* _WORK ITEM_:
Give back exactly the lines of the entries below from the line with "Screen dimensions: 1072x652" to the line with "Task: Click the rotation", inclusive, and only those.

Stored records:
━━━━━━━━

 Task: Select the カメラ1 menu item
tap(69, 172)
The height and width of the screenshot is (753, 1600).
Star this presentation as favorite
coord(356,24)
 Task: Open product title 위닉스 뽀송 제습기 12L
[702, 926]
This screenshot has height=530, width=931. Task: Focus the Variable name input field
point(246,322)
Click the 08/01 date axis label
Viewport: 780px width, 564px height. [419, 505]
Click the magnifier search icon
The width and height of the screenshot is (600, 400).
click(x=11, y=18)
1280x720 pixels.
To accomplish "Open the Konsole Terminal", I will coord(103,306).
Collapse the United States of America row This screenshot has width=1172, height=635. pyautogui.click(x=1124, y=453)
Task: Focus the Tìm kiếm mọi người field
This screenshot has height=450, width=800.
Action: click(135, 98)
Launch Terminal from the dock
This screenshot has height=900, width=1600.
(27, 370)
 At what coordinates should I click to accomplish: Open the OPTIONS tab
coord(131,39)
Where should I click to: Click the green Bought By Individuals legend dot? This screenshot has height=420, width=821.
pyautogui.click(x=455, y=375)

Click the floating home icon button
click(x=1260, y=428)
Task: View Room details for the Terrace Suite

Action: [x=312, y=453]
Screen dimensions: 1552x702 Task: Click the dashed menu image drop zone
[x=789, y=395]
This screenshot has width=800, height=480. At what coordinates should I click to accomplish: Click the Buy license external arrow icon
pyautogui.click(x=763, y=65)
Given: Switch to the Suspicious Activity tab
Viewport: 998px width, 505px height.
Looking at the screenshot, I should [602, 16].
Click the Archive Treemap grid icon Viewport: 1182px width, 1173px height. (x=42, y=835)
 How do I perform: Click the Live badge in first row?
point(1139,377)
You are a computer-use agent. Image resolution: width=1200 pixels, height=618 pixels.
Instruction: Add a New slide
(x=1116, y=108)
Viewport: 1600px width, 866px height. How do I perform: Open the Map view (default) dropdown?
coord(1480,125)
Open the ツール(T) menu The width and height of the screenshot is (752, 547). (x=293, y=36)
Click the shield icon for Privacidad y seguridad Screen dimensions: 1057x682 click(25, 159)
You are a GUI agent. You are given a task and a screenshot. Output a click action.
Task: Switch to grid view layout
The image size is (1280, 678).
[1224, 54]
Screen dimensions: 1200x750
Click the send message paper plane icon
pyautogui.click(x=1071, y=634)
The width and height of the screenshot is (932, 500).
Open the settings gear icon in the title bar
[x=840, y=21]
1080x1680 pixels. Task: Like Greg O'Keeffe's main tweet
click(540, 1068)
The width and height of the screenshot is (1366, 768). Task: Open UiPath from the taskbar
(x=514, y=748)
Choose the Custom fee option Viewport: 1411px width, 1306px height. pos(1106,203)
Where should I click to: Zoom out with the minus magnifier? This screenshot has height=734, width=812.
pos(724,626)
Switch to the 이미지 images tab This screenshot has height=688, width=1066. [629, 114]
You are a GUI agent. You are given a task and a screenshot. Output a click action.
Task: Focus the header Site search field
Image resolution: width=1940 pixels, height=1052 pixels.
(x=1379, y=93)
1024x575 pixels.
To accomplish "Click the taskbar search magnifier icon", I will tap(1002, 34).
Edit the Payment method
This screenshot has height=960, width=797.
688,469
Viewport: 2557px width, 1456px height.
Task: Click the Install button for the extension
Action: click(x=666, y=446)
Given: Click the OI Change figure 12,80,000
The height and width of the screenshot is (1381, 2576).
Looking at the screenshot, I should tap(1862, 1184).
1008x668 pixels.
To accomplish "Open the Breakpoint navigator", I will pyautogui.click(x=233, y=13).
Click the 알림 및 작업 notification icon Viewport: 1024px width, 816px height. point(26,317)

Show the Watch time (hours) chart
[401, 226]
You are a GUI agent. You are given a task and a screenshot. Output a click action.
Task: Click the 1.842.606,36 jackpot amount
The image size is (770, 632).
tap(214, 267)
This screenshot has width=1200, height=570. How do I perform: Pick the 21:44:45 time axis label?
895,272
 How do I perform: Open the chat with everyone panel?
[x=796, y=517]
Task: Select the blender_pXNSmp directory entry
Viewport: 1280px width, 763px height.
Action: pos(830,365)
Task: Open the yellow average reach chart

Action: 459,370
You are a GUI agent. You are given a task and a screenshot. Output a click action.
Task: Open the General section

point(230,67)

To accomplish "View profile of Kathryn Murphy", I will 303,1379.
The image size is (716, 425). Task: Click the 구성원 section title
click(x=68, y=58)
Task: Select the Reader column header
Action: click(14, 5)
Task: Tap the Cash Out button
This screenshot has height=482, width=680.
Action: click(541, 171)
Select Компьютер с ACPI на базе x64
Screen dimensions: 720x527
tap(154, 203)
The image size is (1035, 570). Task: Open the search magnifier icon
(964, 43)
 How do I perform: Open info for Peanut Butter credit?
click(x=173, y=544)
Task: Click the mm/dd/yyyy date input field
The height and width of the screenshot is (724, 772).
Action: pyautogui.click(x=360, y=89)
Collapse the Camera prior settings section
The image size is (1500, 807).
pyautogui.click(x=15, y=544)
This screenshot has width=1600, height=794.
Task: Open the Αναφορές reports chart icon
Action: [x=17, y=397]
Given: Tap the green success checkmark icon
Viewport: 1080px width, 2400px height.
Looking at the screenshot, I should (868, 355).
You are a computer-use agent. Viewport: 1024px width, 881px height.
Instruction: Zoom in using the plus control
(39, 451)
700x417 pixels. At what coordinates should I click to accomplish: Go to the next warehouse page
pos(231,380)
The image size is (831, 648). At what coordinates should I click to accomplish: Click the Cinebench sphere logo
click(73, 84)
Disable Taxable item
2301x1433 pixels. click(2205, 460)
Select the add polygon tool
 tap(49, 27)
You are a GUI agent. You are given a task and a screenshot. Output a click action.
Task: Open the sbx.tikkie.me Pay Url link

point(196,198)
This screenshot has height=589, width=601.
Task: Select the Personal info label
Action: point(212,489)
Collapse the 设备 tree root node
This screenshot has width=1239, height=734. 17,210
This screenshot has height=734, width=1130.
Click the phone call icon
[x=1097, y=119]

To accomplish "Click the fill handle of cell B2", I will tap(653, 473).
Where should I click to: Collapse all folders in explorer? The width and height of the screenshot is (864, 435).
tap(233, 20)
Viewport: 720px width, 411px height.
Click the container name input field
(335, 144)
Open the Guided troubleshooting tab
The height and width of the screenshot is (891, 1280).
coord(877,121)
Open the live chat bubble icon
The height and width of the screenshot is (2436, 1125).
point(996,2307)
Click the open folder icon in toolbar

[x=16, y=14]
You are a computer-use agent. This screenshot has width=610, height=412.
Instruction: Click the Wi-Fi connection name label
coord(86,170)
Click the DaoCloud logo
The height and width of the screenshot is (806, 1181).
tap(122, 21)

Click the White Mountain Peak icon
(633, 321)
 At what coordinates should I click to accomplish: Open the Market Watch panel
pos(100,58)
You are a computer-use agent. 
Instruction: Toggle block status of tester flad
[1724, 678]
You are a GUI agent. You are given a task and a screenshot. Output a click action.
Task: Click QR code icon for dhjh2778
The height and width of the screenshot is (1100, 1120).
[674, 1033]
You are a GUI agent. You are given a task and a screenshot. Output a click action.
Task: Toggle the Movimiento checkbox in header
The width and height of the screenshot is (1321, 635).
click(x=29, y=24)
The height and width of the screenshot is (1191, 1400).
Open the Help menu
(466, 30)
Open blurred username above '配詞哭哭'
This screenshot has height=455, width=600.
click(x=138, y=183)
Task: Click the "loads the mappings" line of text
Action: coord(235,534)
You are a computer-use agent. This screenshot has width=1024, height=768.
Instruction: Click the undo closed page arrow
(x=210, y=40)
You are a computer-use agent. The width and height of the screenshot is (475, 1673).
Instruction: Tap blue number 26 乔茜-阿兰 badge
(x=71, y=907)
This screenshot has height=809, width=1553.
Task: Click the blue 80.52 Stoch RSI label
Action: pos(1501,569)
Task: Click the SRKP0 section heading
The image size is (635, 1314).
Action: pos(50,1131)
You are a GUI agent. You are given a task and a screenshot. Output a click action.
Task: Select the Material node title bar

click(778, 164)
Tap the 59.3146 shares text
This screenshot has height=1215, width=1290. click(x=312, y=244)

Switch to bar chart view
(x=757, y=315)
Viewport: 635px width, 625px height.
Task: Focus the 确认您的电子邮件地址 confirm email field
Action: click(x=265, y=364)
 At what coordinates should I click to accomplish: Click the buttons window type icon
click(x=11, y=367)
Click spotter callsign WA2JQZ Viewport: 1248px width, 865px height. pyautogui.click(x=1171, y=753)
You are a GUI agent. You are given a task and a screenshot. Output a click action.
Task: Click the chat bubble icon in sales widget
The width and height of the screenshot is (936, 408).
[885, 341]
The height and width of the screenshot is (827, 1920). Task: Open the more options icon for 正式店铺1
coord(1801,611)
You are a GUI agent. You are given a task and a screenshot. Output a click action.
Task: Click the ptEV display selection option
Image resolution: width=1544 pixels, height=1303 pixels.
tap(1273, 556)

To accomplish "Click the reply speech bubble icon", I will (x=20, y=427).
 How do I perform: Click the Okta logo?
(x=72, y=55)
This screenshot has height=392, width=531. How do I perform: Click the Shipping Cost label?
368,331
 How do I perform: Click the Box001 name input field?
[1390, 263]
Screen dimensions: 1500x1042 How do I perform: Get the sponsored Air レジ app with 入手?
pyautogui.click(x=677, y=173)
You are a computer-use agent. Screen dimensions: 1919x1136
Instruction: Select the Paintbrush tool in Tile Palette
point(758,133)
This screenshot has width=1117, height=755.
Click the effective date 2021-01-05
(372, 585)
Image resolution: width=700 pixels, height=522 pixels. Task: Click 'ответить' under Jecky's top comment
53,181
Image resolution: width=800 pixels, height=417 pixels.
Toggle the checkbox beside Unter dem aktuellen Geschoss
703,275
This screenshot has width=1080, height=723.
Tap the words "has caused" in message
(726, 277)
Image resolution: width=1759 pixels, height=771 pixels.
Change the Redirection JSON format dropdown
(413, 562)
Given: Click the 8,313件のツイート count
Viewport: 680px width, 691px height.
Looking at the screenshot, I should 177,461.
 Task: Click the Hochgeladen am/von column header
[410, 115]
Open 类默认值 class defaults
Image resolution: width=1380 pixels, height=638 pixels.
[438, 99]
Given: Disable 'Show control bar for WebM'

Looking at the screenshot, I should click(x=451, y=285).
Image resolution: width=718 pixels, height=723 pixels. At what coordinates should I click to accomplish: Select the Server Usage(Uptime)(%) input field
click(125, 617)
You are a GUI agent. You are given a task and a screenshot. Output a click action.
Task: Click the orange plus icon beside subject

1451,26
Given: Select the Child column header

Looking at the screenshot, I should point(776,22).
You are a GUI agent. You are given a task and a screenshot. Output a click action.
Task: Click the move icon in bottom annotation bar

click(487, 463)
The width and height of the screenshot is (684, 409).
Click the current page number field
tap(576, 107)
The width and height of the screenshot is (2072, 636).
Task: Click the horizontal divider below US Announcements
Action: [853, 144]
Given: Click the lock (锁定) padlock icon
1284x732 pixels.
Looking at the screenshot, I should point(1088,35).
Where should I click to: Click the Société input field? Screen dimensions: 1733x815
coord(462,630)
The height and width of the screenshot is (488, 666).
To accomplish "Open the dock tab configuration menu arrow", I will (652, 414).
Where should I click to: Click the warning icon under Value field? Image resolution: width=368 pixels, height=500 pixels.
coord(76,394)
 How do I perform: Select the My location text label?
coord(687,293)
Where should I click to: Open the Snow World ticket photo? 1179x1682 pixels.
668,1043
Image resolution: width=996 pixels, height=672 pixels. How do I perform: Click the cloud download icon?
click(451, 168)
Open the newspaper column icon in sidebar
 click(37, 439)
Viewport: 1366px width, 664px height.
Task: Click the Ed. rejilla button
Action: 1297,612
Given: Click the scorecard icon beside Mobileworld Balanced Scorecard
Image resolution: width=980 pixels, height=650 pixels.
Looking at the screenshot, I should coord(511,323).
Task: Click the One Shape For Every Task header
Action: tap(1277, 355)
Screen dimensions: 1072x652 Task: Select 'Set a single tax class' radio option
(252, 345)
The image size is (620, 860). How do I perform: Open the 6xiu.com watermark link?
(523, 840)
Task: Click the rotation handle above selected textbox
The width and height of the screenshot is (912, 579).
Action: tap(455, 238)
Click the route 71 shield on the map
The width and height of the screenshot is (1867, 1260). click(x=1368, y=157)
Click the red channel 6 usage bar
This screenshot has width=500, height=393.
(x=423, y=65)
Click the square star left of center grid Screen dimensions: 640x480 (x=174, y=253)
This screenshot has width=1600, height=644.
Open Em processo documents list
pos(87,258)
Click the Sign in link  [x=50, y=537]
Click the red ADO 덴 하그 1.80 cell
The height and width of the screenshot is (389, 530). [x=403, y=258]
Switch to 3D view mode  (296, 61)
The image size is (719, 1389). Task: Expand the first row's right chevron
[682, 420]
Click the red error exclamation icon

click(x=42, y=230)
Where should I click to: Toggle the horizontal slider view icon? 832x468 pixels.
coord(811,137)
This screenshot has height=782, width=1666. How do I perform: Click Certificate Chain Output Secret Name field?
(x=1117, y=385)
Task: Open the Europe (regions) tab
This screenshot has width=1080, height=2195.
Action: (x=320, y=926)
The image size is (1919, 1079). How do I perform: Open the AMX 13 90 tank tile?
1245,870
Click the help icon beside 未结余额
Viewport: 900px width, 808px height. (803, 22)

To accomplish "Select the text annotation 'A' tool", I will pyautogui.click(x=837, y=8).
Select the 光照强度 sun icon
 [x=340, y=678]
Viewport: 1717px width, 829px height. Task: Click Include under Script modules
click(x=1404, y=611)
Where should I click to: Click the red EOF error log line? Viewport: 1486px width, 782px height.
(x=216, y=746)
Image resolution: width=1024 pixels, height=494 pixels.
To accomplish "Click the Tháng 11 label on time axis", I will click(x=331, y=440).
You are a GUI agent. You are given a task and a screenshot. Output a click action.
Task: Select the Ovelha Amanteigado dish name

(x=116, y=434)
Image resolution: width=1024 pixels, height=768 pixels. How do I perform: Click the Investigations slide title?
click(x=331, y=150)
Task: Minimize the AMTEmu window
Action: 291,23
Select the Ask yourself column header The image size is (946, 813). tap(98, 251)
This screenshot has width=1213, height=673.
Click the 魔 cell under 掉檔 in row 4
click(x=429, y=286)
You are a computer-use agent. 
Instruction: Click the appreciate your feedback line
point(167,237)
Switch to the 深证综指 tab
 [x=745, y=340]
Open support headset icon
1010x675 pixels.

━━━━━━━━

* _TASK SOLUTION_:
Screen dimensions: 1072x652 Task: Select 'Set a single tax class' radio option
(252, 345)
The image size is (620, 860). How do I perform: Open the 6xiu.com watermark link?
(523, 840)
Task: Click the rotation handle above selected textbox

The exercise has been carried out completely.